Сергей Юрский сыграл Чацкого так, словно ни традиций, ни канонов, ни даже великих критических статей о Чацком не было. (На самом деле он сыграл с полным учетом всего этого, но речь сейчас не о том.) Не было ничего, кроме реально жившего юноши — интеллигентного, доброго, умного, чудесного человека, который, вернувшись из Европы, увидел свое отечество новыми глазами. Прошло всего три года, но за три года ум, предрасположенный к развитию, стал зрелым, а сердце не ожесточилось, а, наоборот, готово стало любить и отдавать себя другим. И вот такой свободный и прелестный в своей раскованности человек явился туда, где время словно остановилось и все как было основано на лжи и предрассудках, так и осталось. Но если раньше юноша был мальчиком и не давал себе отчета в том, что происходит, то теперь он все это познает.
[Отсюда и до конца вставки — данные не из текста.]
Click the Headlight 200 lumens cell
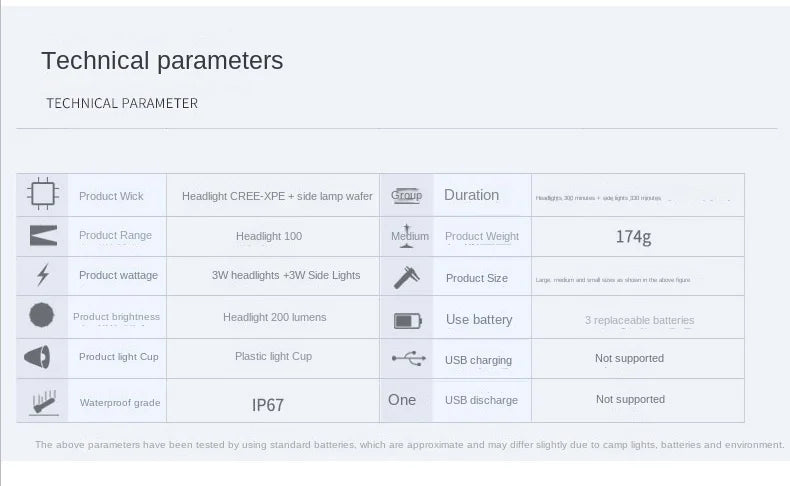 pos(274,317)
Мы, зрители, были вовлечены в этот реальный и горестный процесс познания. Шаг за шагом мы проходили его вместе с Чацким, все вместе с ним осмысляя впервые.
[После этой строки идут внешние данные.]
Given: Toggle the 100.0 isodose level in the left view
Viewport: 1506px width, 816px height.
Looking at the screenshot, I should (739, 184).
Впервые поняв до конца, например, что из себя представляет Молчалин и что всем грозит, когда сей человечек отстранит наивного Фамусова (а Фамусов рядом с ним показался наивен и старомоден) и займет его место в департаменте. Что такое женщина-фанатичка и что вообще означает общество сектантское по природе, то есть глухое, слепое, зашоренное, неразумное.

«Боже мой, какой ужас, бежать отсюда надо без оглядки!» — подумали мы вместе с Чацким. Он высказал это стихами, и стихи на сей раз казались высшей, законченной формой живой речи, естественным и прекрасным ее проявлением.
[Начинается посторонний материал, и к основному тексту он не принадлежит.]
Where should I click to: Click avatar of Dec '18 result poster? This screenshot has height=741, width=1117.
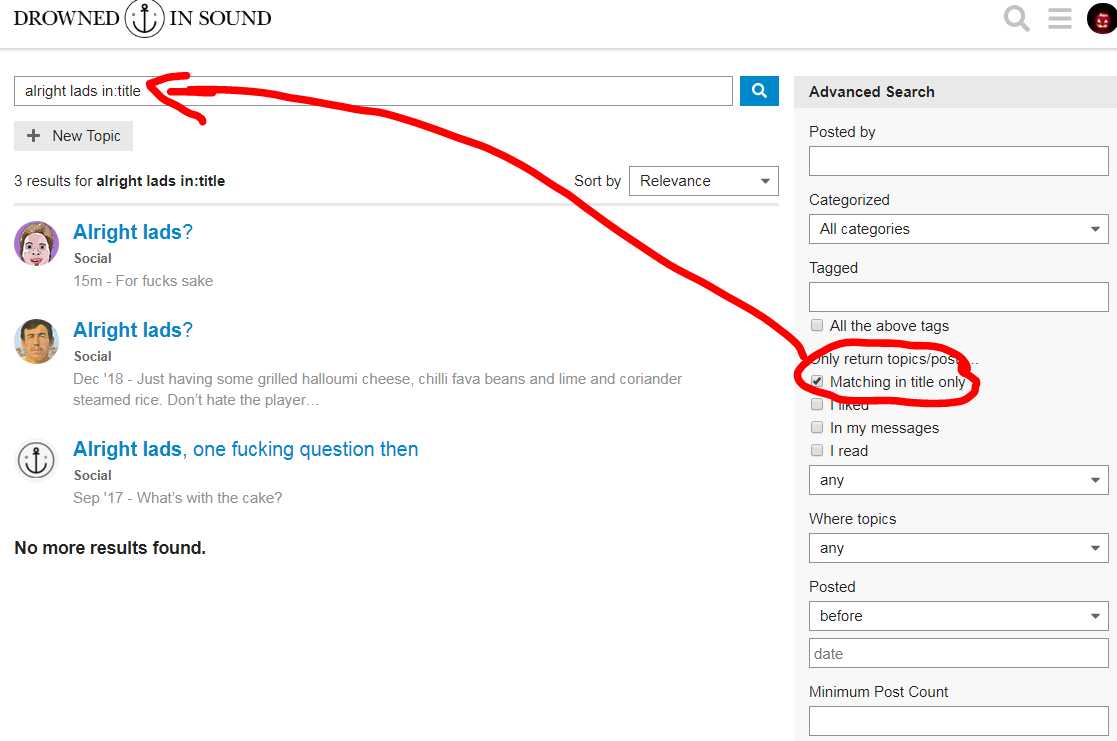[36, 341]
Впрочем, говорили, что Юрский прозаичен. И в произнесении стихов тоже. Доказывать обратное, видимо, не стоит — слишком уж разные живут сегодня представления о том, где — проза и в чем — поэзия. Я вижу в защите «возвышенной» сценической речи своеобразный инстинкт самосохранения — бессознательное желание сохранить некоторую дистанцию между сценой и залом, не дать искусству затронуть за сердце. В этой дистанции — покой, привычка. Прозаизм речи Юрского в резком обнажении смысла — покой тут исключен. Человек на сцене говорит, потому что на пределе нервы, и ему необходимо заразить, задеть вас своей мыслью.

Если это называется прозаизмом —- пусть называется, но зато какой это волнующий, прекрасный прозаизм!

Спектакль Большого драматического театра одновременно нарушал и создавал. Вначале, как это бывает, обратили внимание на нарушения. Сегодня (со дня премьеры прошло четыре года) яснее стало, что было второстепенно-полемичным, а что действительно было создано, осталось как художественное явление.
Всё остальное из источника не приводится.